* _Task directions_:
I need every line of the material below that includes the string "dimensions".

------------------------------------------------------------

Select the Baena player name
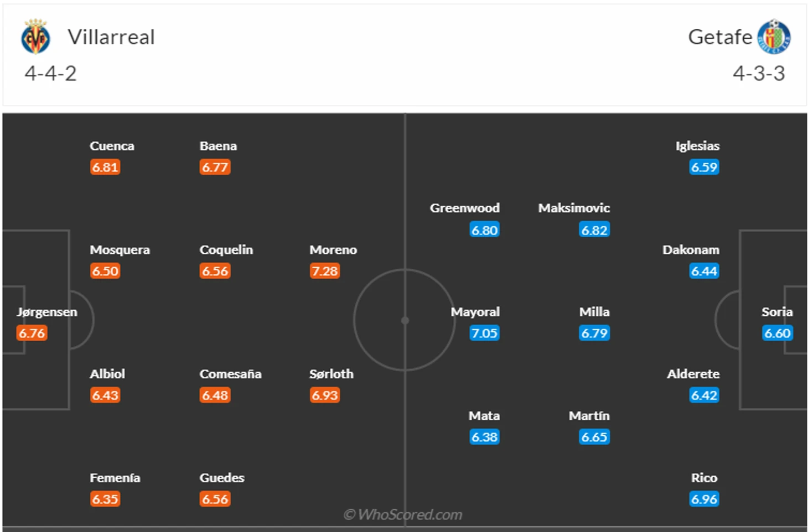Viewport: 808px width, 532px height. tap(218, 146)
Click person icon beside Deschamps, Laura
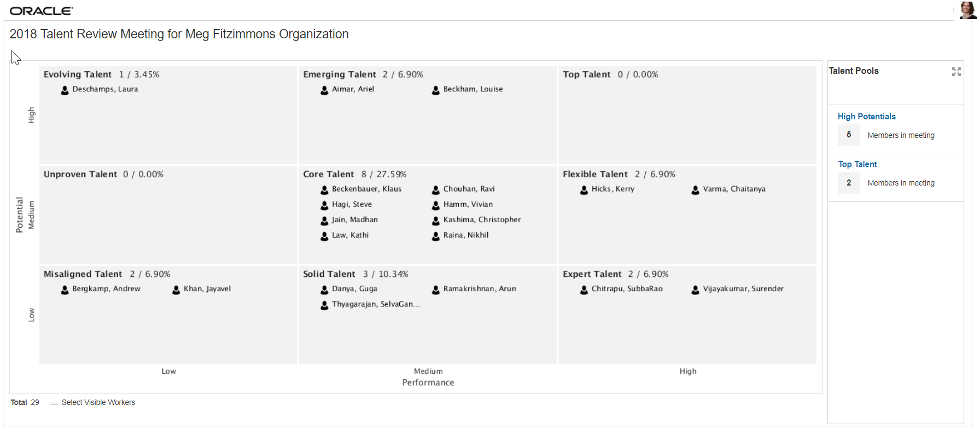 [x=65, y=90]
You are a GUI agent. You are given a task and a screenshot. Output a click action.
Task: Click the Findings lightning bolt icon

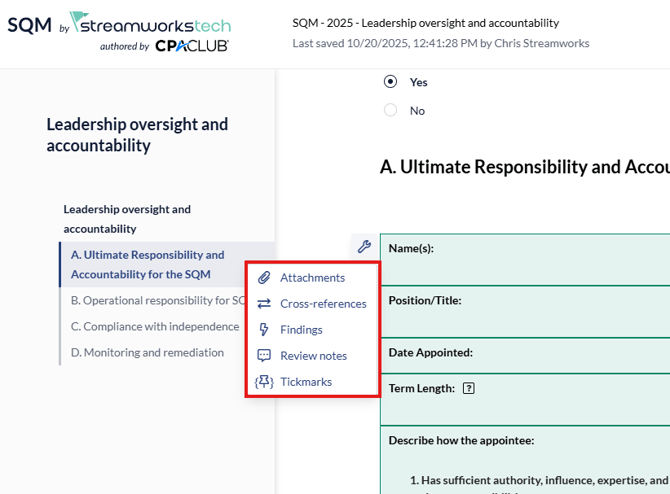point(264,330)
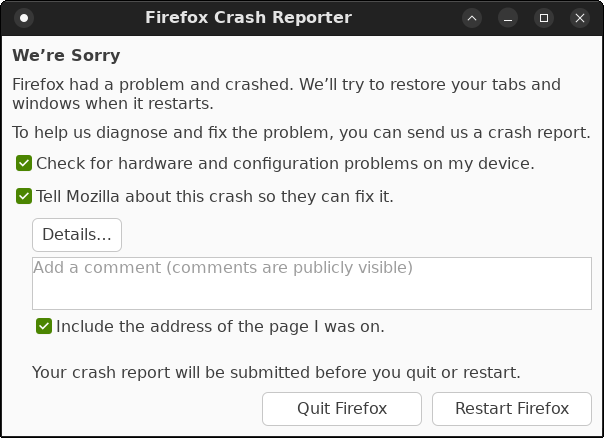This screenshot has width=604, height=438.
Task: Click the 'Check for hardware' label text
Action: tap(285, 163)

------------------------------------------------------------

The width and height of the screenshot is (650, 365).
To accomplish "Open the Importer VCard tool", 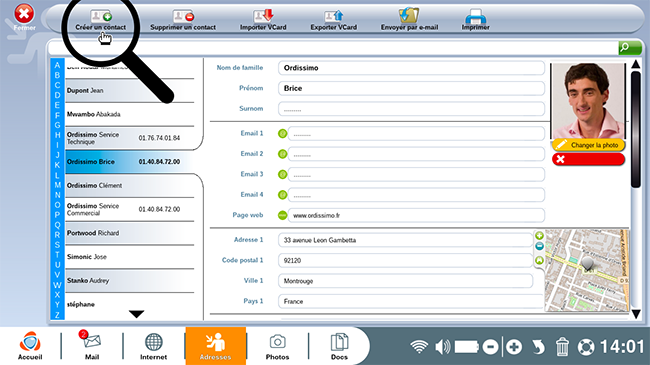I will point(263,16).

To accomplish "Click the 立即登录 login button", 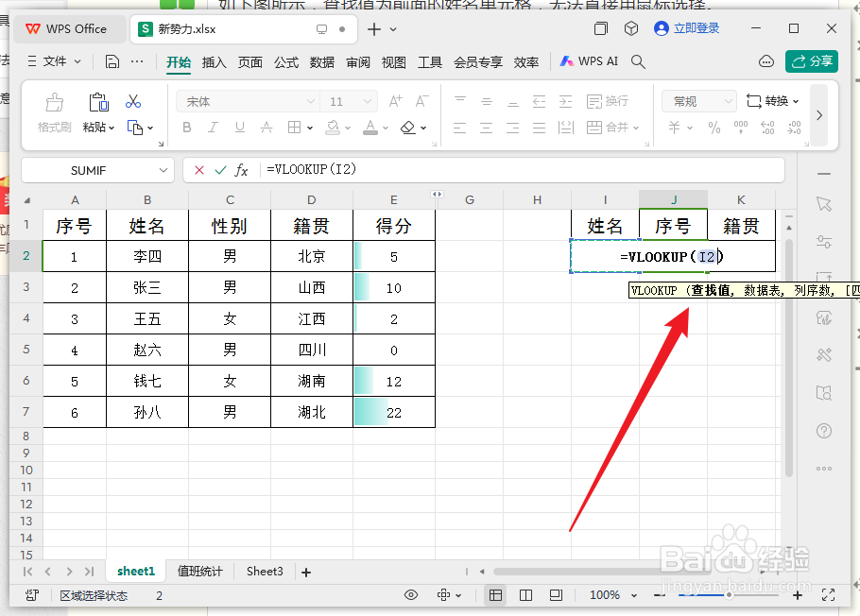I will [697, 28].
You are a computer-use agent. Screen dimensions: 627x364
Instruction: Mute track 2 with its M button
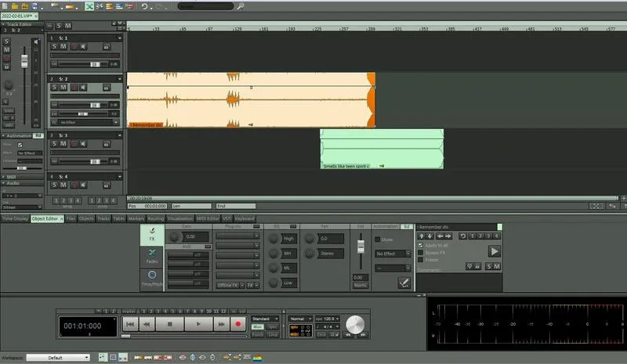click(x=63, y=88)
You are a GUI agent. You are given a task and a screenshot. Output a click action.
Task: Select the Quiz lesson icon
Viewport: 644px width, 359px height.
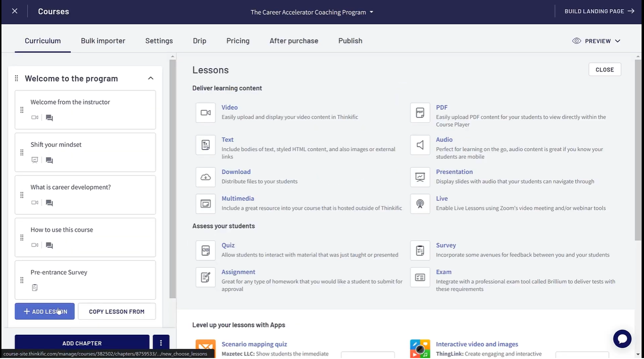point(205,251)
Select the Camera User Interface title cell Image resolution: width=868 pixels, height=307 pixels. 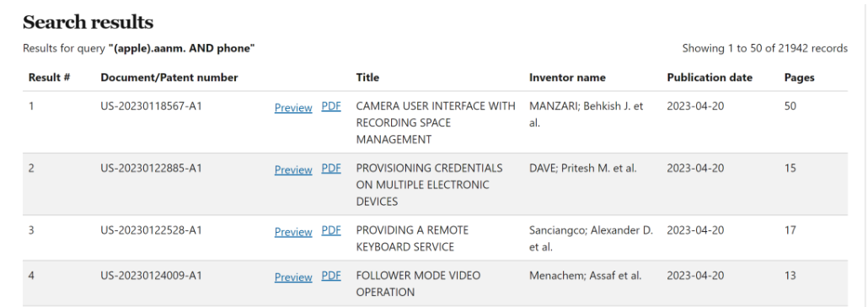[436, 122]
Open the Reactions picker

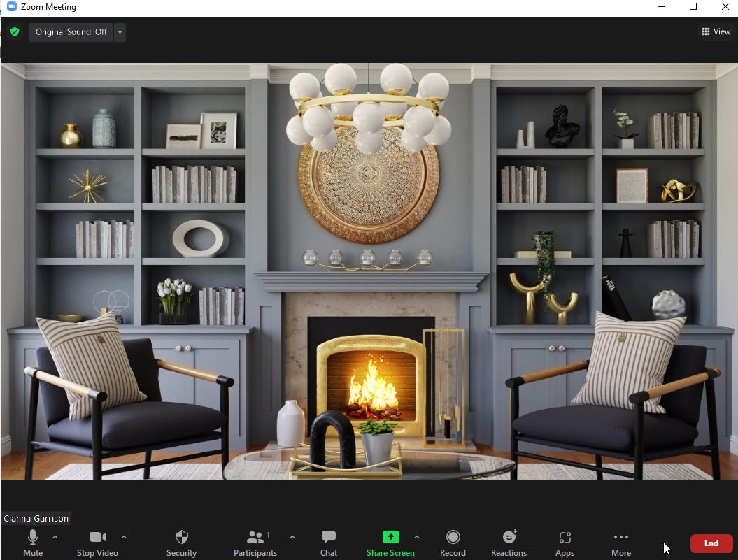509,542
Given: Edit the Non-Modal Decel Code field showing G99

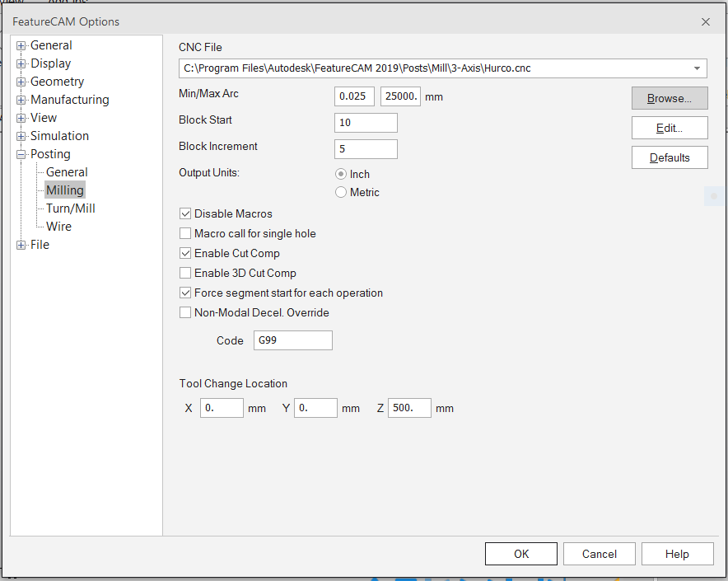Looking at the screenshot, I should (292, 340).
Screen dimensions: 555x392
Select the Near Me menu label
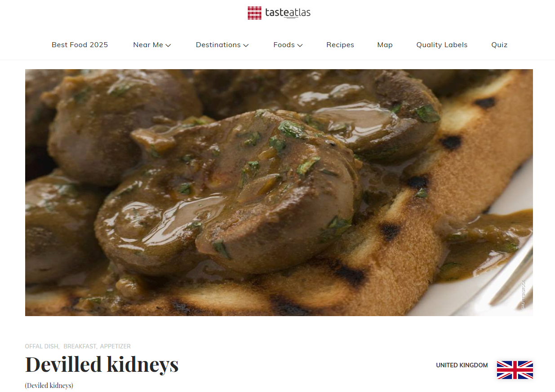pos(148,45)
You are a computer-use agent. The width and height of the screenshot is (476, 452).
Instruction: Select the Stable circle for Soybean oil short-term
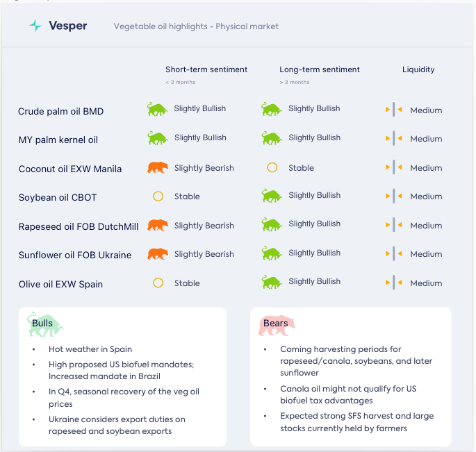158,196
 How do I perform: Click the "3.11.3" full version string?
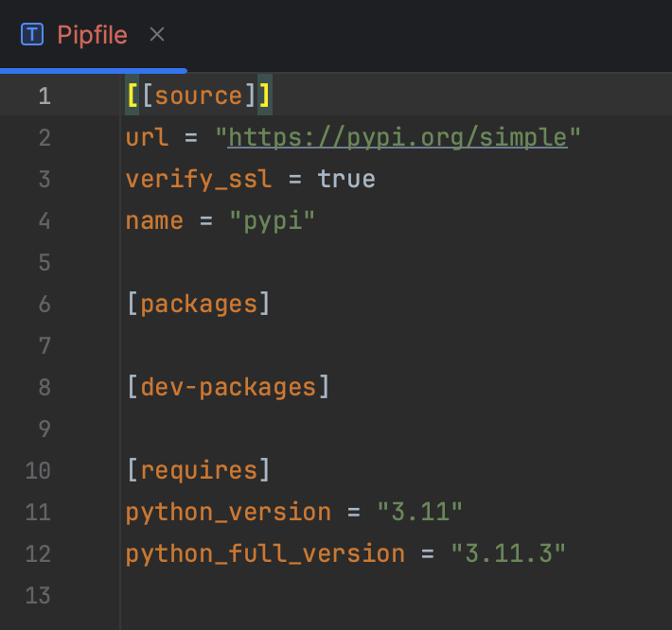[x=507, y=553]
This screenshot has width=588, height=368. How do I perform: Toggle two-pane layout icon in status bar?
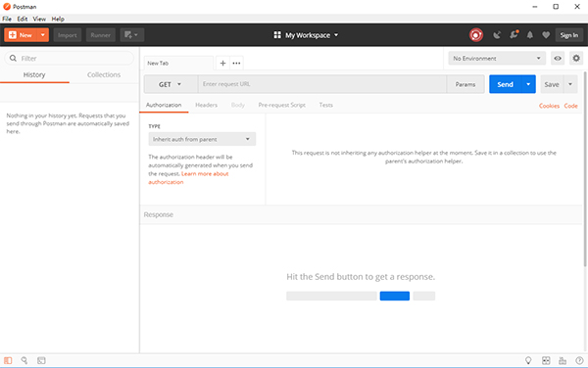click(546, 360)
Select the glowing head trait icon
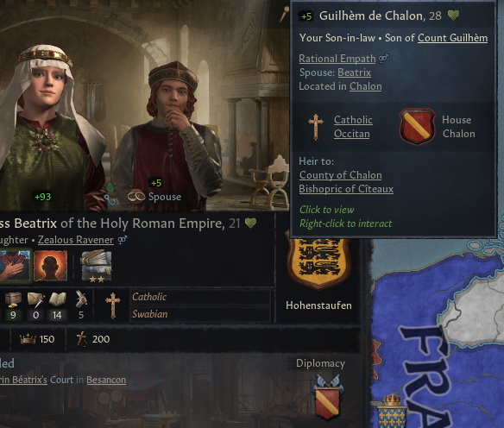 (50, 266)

------------------------------------------------------------

* _Problem solution_:
You are a computer-use agent. Screen dimensions: 627x364
Screen dimensions: 555x392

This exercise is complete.